1984 riot: Sajjan Kumar’s acquittal challenged
The kin of victims of the 1984 anti-sikh riots moved the Delhi High Court on Saturday challenging the acquittal of Congress leader Sajjan Kumar by a trial court on April 30, in a case where five member of a family were murdered in the Delhi Cantonment area.Updated: Jul 07, 2013 11:50 IST
The kin of victims of the 1984 anti-sikh riots moved the Delhi High Court on Saturday challenging the acquittal of Congress leader Sajjan Kumar by a trial court on April 30, in a case where five member of a family were murdered in the Delhi Cantonment area.
They said the trial court while acquitting Kumar, former outer Delhi MP, on April 30 had “failed to appreciate evidence furnished by key witneses”.
The CBI, which probed the case has not yet decided on filing an appeal.
Jagdish Kaur who lost her husband, son and three cousins and Nirpreet Kaur who lost her father in the riots, also sought compensation for the deaths.
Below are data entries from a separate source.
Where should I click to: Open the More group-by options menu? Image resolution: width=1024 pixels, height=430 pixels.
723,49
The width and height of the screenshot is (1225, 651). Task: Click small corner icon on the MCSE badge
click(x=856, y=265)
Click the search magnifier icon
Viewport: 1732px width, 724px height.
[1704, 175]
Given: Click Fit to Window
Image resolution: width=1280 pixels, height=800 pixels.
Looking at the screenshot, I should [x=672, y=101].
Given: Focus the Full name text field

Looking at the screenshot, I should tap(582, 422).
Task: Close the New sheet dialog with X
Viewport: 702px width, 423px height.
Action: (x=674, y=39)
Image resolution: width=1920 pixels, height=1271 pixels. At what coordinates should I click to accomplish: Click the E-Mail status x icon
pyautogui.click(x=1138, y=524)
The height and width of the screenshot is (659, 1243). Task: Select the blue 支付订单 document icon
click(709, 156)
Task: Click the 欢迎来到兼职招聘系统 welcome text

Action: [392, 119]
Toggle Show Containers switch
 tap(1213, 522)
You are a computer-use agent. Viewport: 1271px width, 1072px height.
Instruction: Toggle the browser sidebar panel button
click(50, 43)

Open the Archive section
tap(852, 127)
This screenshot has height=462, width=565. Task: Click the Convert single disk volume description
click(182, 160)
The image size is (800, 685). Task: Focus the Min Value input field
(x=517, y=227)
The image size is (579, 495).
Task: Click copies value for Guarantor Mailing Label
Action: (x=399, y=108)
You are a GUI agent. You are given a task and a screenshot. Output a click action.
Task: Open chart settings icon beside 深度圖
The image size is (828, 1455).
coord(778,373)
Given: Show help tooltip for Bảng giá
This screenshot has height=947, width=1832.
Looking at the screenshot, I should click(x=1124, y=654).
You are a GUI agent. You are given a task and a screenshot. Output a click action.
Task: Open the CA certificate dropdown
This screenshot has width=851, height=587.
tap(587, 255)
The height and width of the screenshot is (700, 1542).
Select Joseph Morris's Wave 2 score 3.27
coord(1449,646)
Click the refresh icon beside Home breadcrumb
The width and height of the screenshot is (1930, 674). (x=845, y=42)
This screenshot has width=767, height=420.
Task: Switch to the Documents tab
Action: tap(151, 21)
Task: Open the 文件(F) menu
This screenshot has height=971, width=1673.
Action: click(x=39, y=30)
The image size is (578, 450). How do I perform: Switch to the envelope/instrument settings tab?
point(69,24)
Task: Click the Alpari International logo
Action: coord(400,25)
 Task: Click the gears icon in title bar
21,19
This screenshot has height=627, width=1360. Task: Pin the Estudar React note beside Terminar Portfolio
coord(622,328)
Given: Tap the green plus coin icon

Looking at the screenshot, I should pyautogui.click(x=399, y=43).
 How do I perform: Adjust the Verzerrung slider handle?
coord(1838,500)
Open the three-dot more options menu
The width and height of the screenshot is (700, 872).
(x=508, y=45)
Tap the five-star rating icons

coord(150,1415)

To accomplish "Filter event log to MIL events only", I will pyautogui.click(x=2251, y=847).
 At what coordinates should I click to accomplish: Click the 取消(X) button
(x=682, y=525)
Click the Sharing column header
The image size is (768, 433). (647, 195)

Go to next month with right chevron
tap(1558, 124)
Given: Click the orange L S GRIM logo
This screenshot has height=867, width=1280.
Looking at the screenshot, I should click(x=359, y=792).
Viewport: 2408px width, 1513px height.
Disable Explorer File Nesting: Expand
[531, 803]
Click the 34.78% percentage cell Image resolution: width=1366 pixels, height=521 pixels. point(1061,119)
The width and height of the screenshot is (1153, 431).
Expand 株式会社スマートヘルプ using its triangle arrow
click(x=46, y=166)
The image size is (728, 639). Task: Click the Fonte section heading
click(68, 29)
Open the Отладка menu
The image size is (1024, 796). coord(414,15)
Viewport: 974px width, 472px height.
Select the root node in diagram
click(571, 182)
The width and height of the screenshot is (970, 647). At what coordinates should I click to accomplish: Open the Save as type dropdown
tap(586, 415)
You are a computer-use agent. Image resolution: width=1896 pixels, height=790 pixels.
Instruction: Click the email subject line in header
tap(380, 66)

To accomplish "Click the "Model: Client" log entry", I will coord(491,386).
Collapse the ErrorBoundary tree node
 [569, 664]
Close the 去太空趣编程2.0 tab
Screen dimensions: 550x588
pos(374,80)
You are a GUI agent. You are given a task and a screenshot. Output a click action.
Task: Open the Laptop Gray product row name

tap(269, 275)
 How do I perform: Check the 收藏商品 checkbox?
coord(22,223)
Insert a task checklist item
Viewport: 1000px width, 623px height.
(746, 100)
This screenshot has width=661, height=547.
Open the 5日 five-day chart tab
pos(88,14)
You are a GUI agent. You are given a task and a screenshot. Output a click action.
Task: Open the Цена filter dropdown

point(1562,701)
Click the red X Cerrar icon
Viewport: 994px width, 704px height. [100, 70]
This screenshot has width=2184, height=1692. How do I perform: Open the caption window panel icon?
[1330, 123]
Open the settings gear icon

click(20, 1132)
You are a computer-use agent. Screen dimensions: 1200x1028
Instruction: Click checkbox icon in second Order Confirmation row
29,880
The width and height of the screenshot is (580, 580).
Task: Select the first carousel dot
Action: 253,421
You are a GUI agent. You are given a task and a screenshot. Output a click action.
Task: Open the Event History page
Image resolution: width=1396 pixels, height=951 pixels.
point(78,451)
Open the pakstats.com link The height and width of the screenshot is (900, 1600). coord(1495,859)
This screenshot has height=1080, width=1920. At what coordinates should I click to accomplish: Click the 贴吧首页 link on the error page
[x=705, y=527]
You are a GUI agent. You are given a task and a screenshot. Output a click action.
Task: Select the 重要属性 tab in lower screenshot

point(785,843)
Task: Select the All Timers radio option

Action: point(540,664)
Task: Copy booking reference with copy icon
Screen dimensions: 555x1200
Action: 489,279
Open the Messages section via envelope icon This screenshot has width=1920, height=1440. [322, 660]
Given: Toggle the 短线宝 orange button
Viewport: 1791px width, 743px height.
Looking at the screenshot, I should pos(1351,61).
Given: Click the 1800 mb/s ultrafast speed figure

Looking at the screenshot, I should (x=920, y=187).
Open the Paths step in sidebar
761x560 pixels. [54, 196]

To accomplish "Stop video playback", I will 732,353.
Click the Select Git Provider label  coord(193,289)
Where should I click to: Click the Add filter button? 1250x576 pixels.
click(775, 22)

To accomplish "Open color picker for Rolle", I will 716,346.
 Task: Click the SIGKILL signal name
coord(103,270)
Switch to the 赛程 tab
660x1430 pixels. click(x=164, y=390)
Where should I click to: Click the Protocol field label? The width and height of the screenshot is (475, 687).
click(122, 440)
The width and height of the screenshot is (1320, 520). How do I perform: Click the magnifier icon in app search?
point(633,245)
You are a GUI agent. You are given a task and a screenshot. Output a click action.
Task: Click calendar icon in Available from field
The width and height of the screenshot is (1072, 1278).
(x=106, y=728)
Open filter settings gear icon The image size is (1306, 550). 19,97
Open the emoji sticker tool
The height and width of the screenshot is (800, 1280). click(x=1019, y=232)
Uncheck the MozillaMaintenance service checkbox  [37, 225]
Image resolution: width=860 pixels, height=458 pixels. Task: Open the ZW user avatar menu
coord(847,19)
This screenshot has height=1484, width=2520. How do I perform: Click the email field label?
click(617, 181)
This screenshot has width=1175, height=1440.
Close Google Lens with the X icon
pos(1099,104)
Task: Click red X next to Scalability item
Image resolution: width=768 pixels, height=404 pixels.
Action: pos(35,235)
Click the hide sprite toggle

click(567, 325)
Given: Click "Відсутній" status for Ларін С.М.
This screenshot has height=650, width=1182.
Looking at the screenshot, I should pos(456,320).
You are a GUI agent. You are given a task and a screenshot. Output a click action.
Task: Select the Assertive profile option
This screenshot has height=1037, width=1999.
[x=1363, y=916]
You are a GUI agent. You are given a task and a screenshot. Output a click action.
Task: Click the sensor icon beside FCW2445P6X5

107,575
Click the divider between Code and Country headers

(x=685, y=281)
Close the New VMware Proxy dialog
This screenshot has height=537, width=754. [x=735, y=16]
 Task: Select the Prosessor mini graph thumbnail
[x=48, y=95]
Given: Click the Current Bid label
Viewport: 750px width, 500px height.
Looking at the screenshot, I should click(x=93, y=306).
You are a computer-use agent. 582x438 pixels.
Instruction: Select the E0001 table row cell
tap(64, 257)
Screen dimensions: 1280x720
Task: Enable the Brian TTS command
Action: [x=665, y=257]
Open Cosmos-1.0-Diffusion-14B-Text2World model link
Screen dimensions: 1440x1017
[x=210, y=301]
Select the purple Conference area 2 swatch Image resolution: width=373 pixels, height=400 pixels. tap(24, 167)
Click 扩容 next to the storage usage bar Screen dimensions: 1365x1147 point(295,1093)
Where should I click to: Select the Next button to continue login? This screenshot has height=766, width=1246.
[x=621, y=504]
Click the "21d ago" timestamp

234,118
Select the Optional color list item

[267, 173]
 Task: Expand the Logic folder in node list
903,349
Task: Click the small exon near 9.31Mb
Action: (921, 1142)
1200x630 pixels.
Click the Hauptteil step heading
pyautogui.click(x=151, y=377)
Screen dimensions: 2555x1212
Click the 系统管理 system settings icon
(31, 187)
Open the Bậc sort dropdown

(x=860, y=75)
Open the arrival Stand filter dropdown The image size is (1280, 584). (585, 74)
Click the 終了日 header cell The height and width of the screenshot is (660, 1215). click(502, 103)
Sajjan’s acquittal had triggered widespread protests by the Sikh community.
The trial judge had said Kumar deserved to get “benefit of doubt” as key witnesses were untrustworthy and inconsistent in their versions.
The court had said Kaur who told the court that she saw Kumar leading a mob had not stated this fact before the police after the riots or the Rangnath panel which probed the riots.
Filing the appeal, their lawyer HS Phoolka said the trial judge ignored the fact that key witnesses had said enough to prove that Kumar had “engineered” the murders.
The appeal said the court had in its judgmentslammed the police for its silence, inaction like refusal to register FIRs and referred to collusion by the police, but did not consider it while deciding Kumar’s case.
“CBI’s probe showed that the police did not record the statements of witnesses naming Kumar. CBI also found that Jagdish Kaur’s statement of November 3, 1984, naming Kumar had been removed from the records by the Delhi Police. It was highly erroneous for the trial court to have ignored this aspect,” Phoolka said.